Court Opinion

ID: 9453784
Source: CourtListenerOpinion
Date Created: 2023-08-04 18:23:56.454703+00
Date Added: 2024-06-11T17:33:48.198787
License: Public Domain

GODBOLD, Circuit Judge
(specially concurring):
The prosecution’s effort to try the appellant as an adulterer was not confined to the testimony quoted in the majority opinion. There were repeated questions, many of them improper, going to extreme lengths, implying another illicit relationship between the appellant and a female co-defendant (not the woman referred to in the quoted testimony). The prosecution tactic was unjustified and indefensible. Nor do I have much faith in the instruction to the jury to disregard, as a ground for affirmance. For the appellate court to thus insulate the prosecutor from the effect of offers of patently illegal evidence is but an invitation to him to repeat the process in the next case.

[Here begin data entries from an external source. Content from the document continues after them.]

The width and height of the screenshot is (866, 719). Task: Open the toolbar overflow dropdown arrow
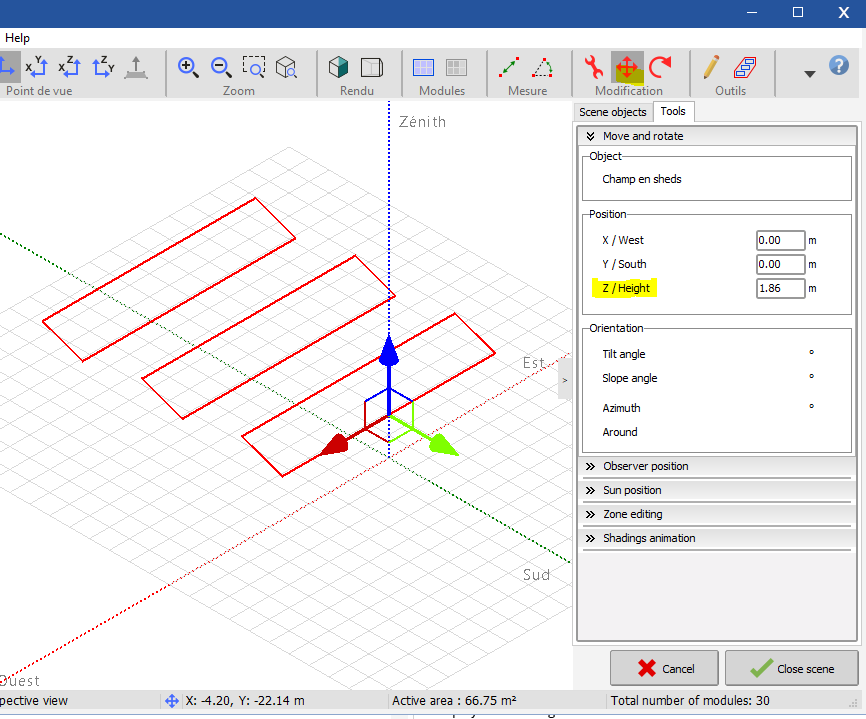tap(810, 73)
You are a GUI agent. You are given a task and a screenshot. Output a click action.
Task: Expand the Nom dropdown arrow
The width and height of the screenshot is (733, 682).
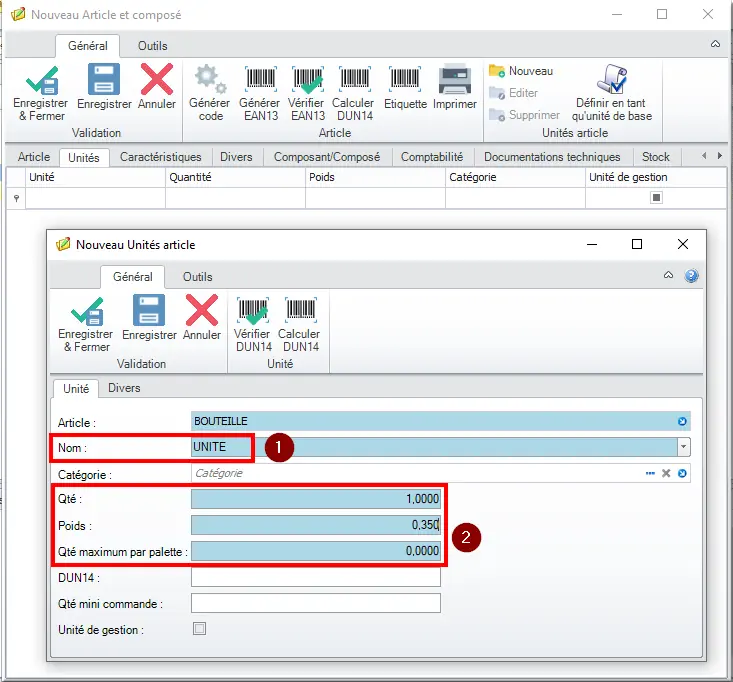(x=683, y=448)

In this case the prosecution is not saved by any curative instruction from the trial court but by the character of evidence against the appellant on the matters for which he was charged. The evidence of guilt was overwhelming, in fact many of the charges were substantially admitted by appellant in his own testimony. Thus I concur in the result on the sole ground that evidence of guilt was so great that the prosecutor’s attack on the appellant’s moral character, though not curable by instructions, could have had but slight effect on the jury’s verdict. Kotteakos v. United States, 328 U.S. 750, 764, 66 S.Ct. 1239, 90 L.Ed. 1557, 1566 (1964).